Why you should care
Because it’s funny. And might just be true.
Avid travelers tend to have a bucket list of places to see on Earth. That’s thinking small. Space, that massive unexplored frontier, is the ultimate travel destination. Take a walk on the moon? Sign me up. Colonize Mars? I’ll bring the sunscreen. Space travel sounds exciting, until you get down to the logistics of actually experiencing life far, far away from Earth. Turns out, it’s going to suck, as Don Moyer’s illustration-filled book Stay Home: The Ugly Truth About Space Travel clearly points out, humorously.
Because there will be uncomfortable space suits that make it impossible to scratch an itch. Hungry? Your dinner comes in a tube. You’ll also be exposed to life-forms packed full of infectious diseases and languages you can’t translate. While living in small spaces is a growing trend on Earth, you might have a different opinion when subjected to pod life. Same goes for the lack of long, hot showers. The book teaches you all this and more with its 21 punchy, text-filled pages accompanied by illustrations of described miseries and challenges.
Compiling warnings about the inconveniences of space travel was, for Moyer, a retired graphic designer, “a great excuse to … draw creepy aliens and exotic spacecraft.” You may think twice about accepting an offer to grab space coffee after seeing the unpleasant looking alien who’s offering it up. Moyer isn’t opposed to space travel: “I think it would be wonderful if more people would disappear into space.” He has a list of nominations at the ready.
The book will have frequent travelers laughing aloud as they recall their own travel horror stories.
Seriously, though, he finds the human desire to rocket through space wonderful and inspiring but is “naturally suspicious of the popular delusion that it is pleasant.” That’s why he addresses the myth with humor — and he nails it because it’s relatable to Earth travel. The book will have frequent travelers laughing aloud as they recall their own travel horror stories.

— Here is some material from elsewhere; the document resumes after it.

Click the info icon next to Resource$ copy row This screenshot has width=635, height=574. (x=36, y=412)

And since Moyer, before retiring, typically traveled three out of four weeks, he’s familiar with what can go wrong. “In making this book, I liked the idea that ordinary business travelers would recognize the classic vexations.” He turned to Kickstarter because that’s where all his “brilliant, self-inflicted projects” are crowdfunded — this is his 31st. The platform eliminates the risks, Moyer says, because if no one likes his idea enough to support it, it can just fade away. This book won’t — it surpassed its goal by more than $18,000.

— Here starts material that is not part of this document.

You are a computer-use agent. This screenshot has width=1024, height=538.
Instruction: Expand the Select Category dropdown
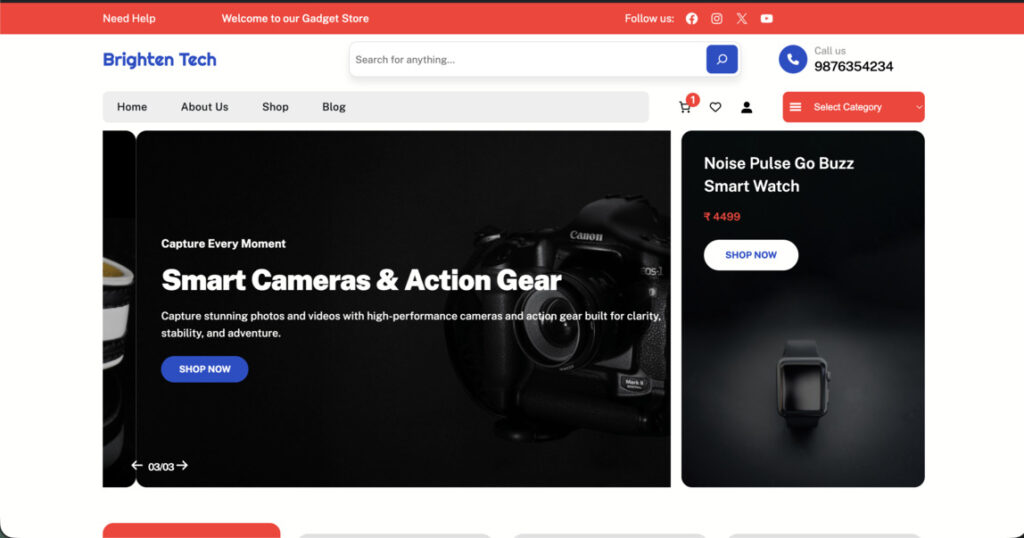click(853, 107)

Ever sat next to the plane hacker, who’s surely carrying the plague? Or someone who’s tissue usage is responsible for decimating a rain forest? How about 12 hours on a cramped bus without AC in the dead of summer? Or paying double than the locals for your room? That’s the tourist tax. (FYI: There is no tourist tax.) Out of underwear and in need of a laundromat? It’s the bathroom sink. As rewarding travel is, it can be challenging, to put it mildly.
For those who are just beginning to tackle a bucket list, the book is a great intro to life on the road, and, when things get rough, a way for any traveler to take a moment and have a much-needed laugh. You can grab Stay Home: The Ugly Truth About Space Travel from Moyer’s website for $14.95.
He’s only printing hard copies and defends his choice not to go digital: “I picture someone slipping this book into a departing friend’s luggage with a warm, I’ll-miss-you note written on the title page — when has a PDF ever become a cherished memento?” I’d hate to see the argument at check-in when that person’s carry-on is suddenly over the weight limit. Oh, wait, I have seen it — and nearly missed flights because of the holdup. Travel! It’s the best.